Start of Material to process

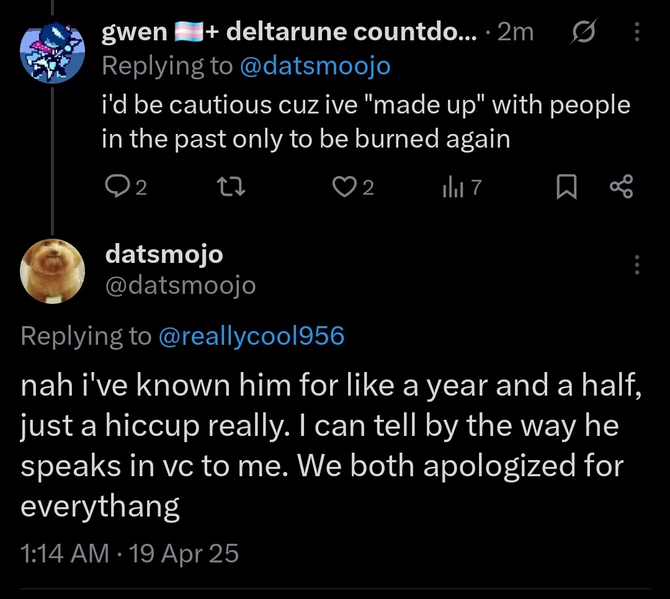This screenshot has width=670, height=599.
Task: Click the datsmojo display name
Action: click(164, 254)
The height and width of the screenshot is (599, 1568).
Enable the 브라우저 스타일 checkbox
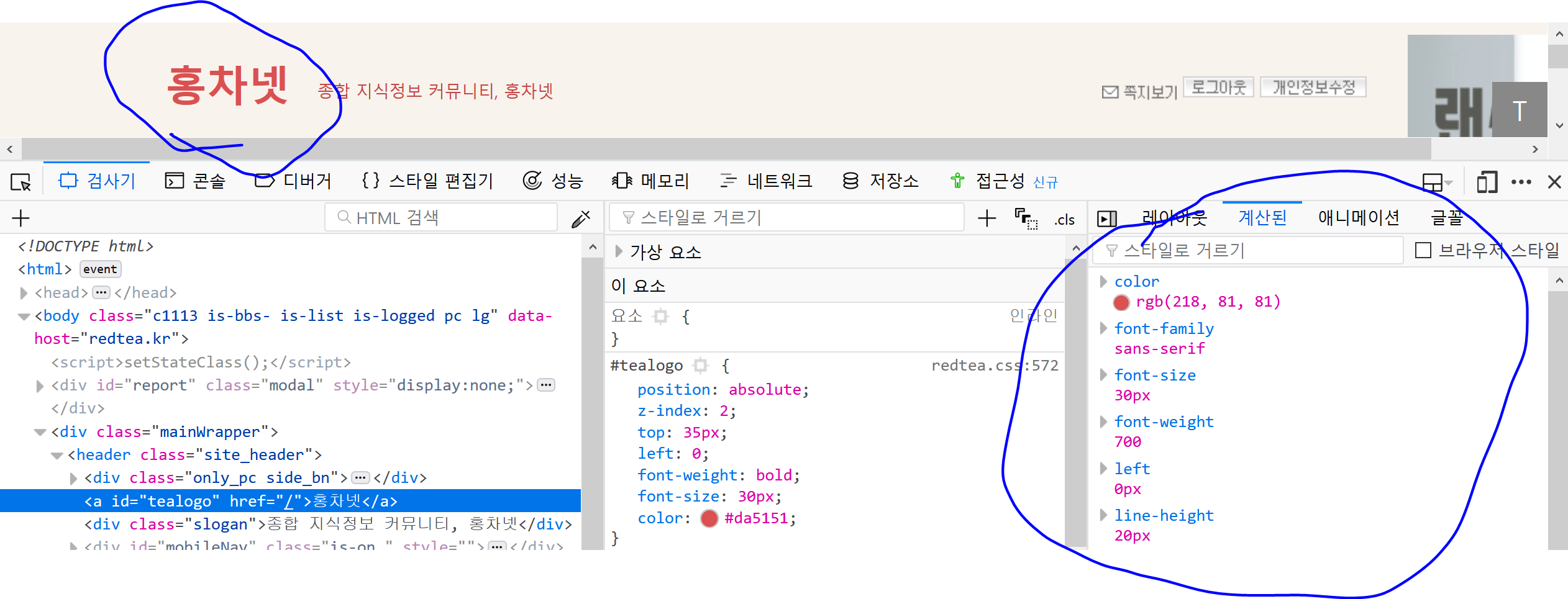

End of Material to process
Start of Material to process

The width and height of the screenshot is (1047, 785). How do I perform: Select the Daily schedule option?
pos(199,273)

End of Material to process

▶ _Work task_: Copy the records above exactly, beginning at the line that contains "The height and" and stopping after the line that contains "Enable the 브라우저 스타일 checkbox".

▶ _Exercise answer_:
The height and width of the screenshot is (599, 1568).
Enable the 브라우저 스타일 checkbox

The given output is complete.